The forcing function of recognizing and accepting my one thing for this current season means I’m moving a meaningful piece forward each week and pushing back against asking myself, “Why am I not there yet?” Cut the goal in half and slow output are fine, because I just gotta keep going.
Higher Quality
Obsessing over quality is a cornerstone of Newport’s approach. As he puts it, “Once you commit to doing something very well, busyness becomes intolerable.” (p. 135)
As an expert in any field can tell you (and likely something each of us has experienced), learning and improved technical skills can make it hard to look at our previous art or work. Once a perceptual capacity is built, our old work stops sounding the same. Some artists describe this recognition as a form of grief.
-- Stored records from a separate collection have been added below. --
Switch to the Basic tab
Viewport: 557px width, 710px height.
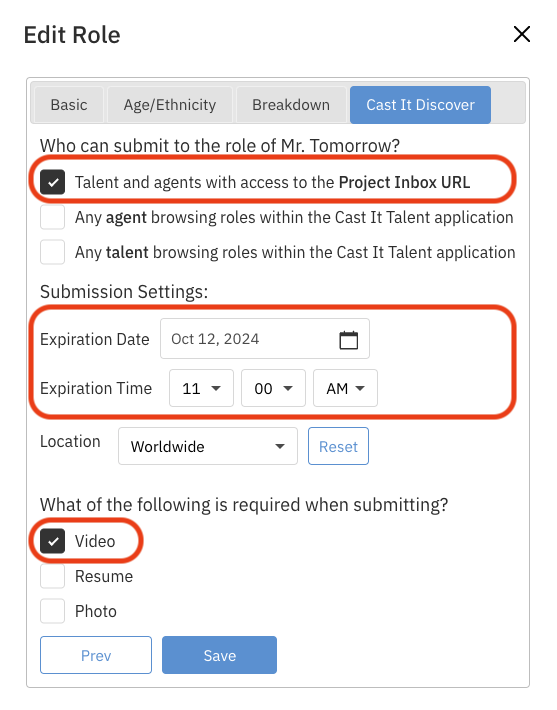point(69,105)
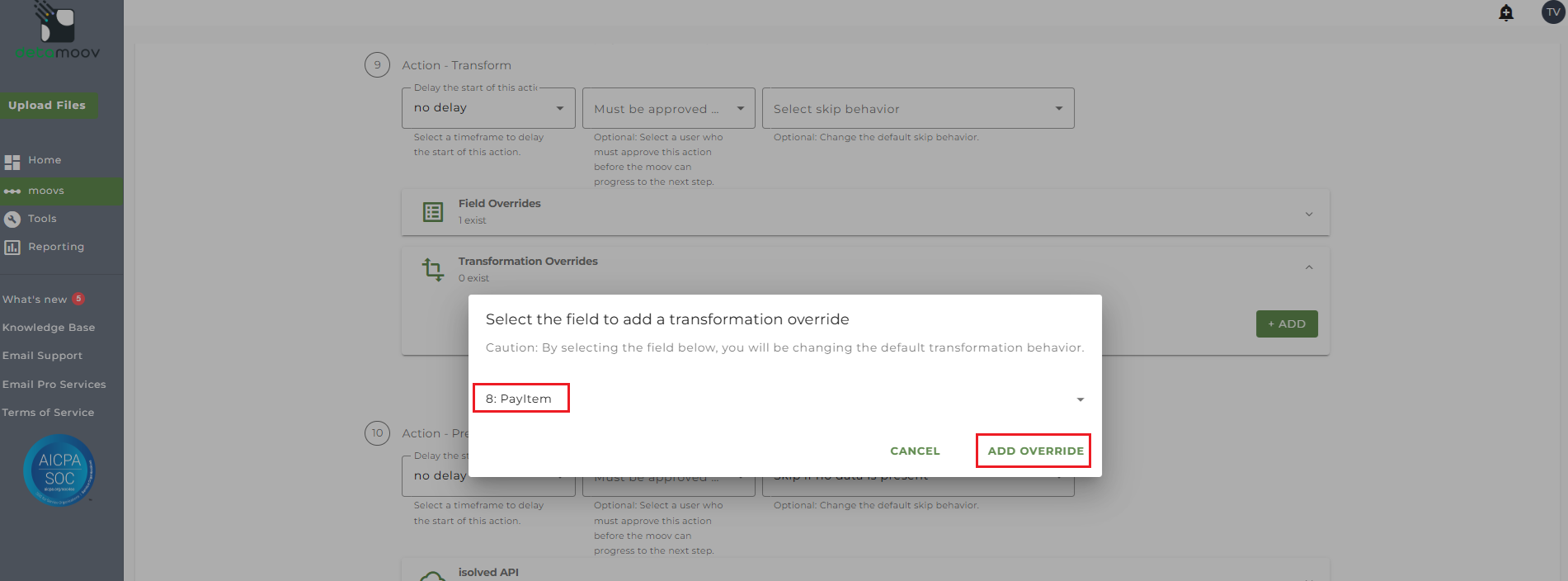The image size is (1568, 581).
Task: Open the TV user avatar menu
Action: tap(1553, 12)
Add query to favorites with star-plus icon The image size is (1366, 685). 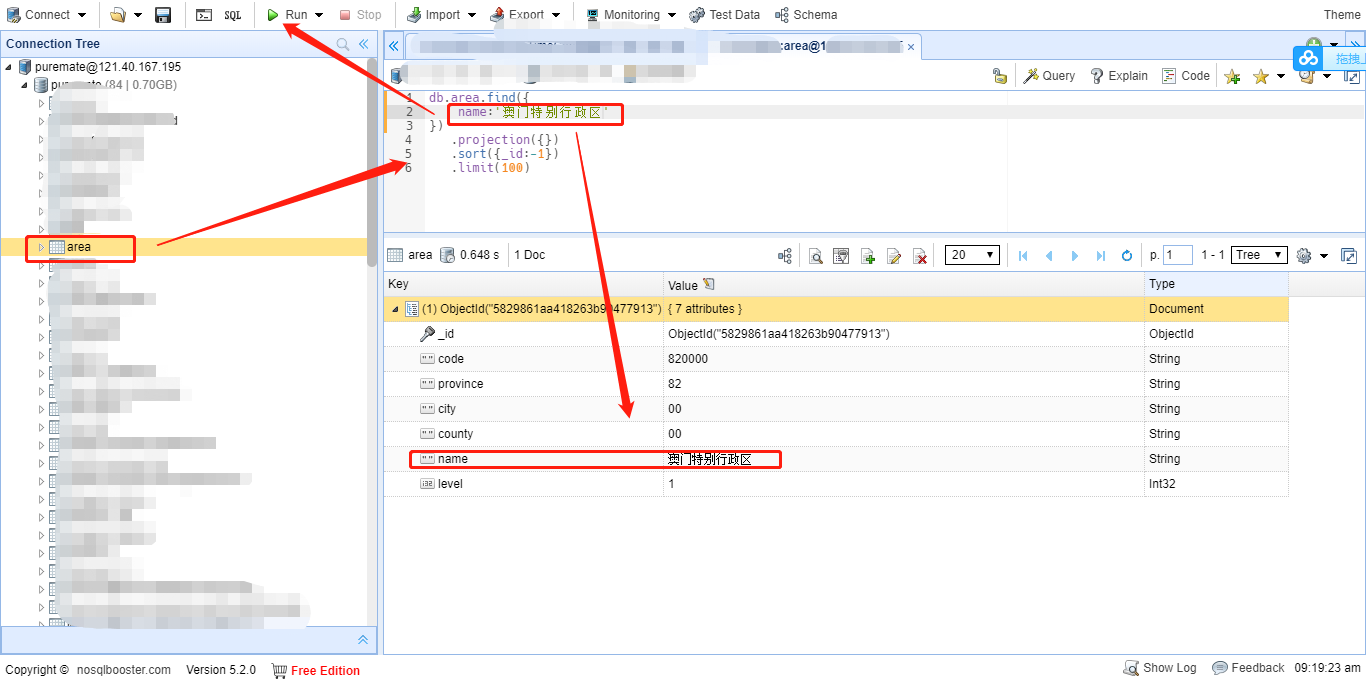tap(1232, 75)
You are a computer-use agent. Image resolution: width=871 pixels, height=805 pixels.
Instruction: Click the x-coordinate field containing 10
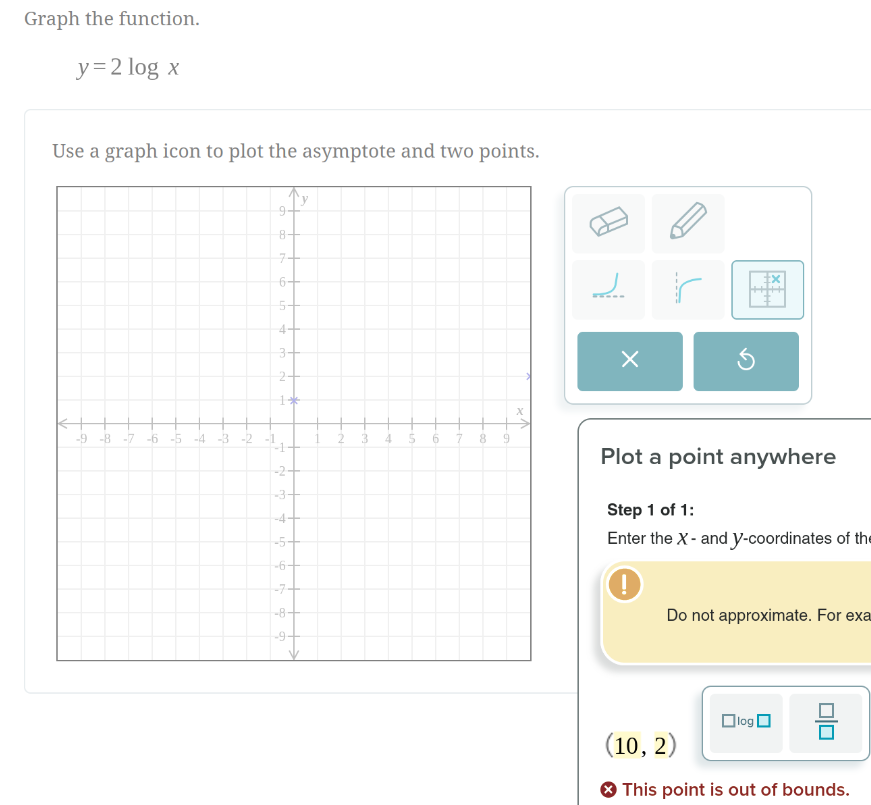coord(626,746)
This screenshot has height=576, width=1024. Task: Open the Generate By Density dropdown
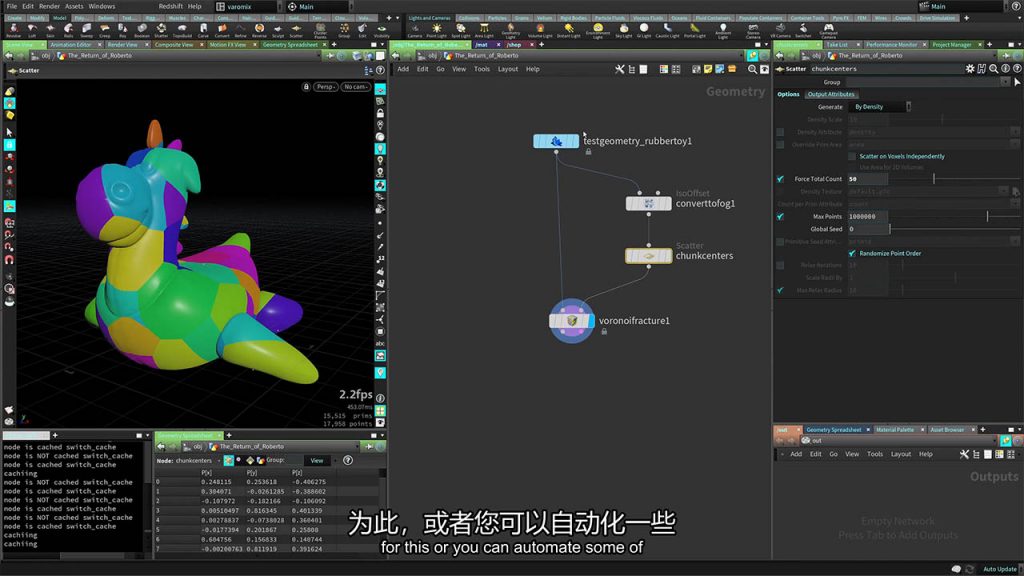880,107
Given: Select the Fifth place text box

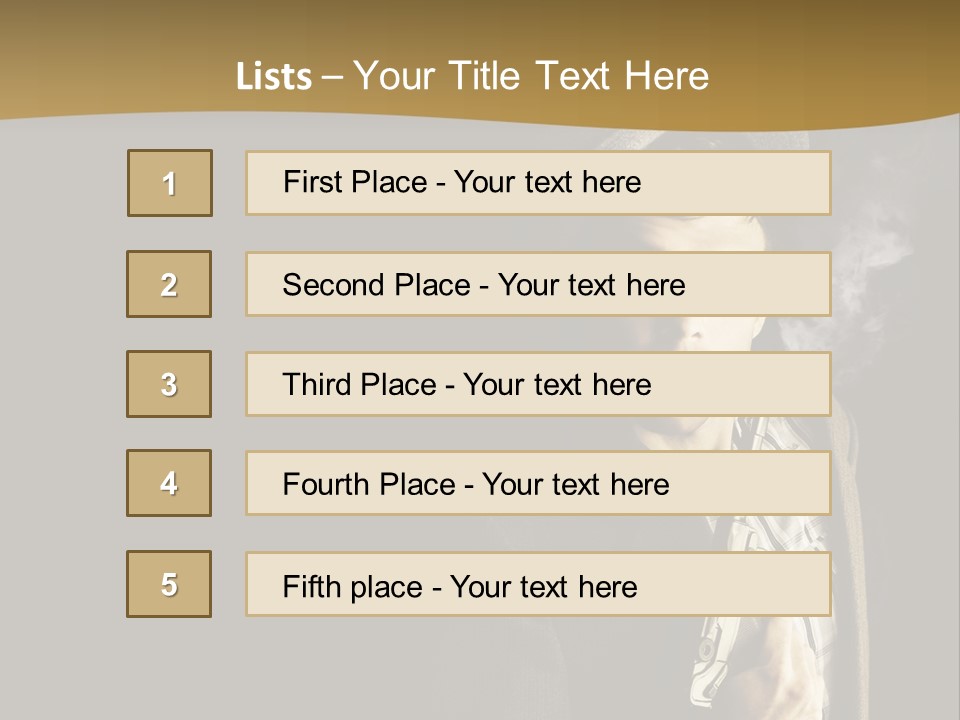Looking at the screenshot, I should (x=538, y=584).
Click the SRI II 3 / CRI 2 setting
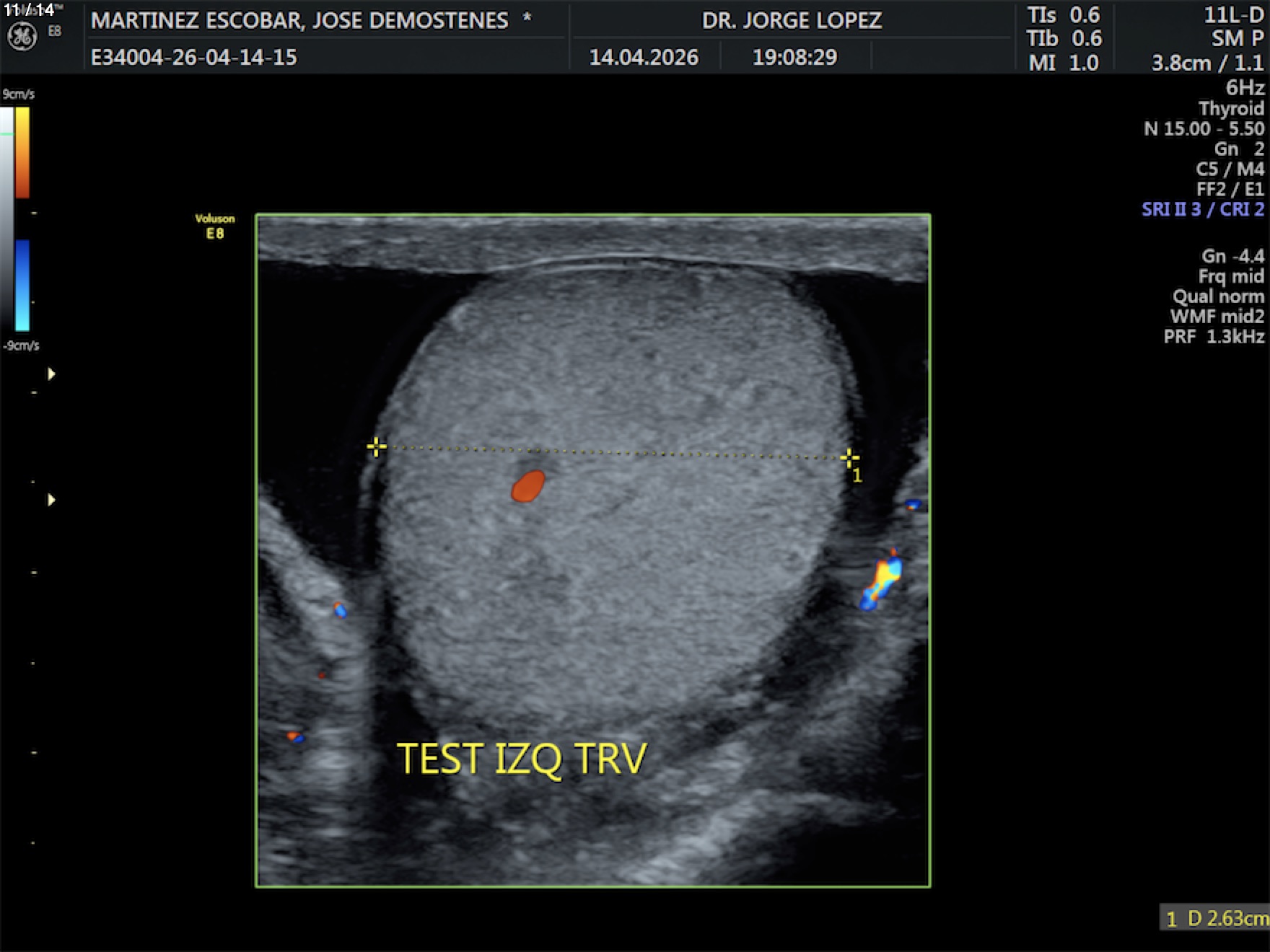The width and height of the screenshot is (1270, 952). pyautogui.click(x=1202, y=209)
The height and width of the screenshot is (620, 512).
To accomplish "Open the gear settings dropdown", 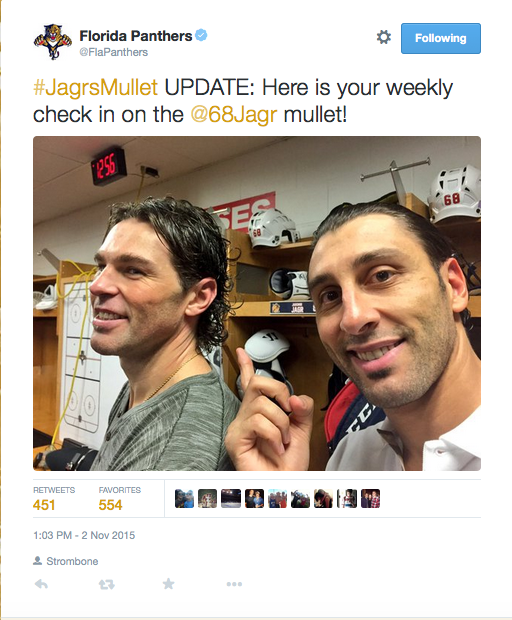I will [384, 38].
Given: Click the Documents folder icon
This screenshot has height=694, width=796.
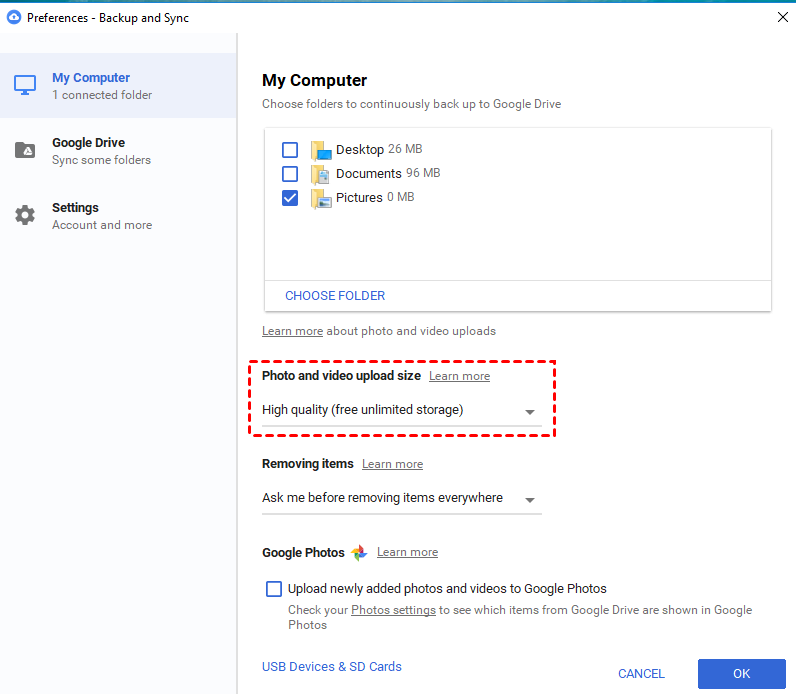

For example, in building critical listening skills as a musician and audio engineer, I now can no longer unhear certain issues in my songs in progress and the songs I’ve already released.
This is the working artist’s bind that Ira Glass, via Newport, names: “Your taste can guide you toward the best work you’re capable of producing at the moment, but it can also fuel a sense of disappointment in your final result.” (p. 140) Pursuing higher quality has costs — missing short-term opportunities, a slower pace, a form of perfectionism that can look like procrastination. Newport points to Jewel, the musician, who accepted a lower record advance to keep her artistic control intact. Her motto: “Hardwood grows slowly.” (p. 129)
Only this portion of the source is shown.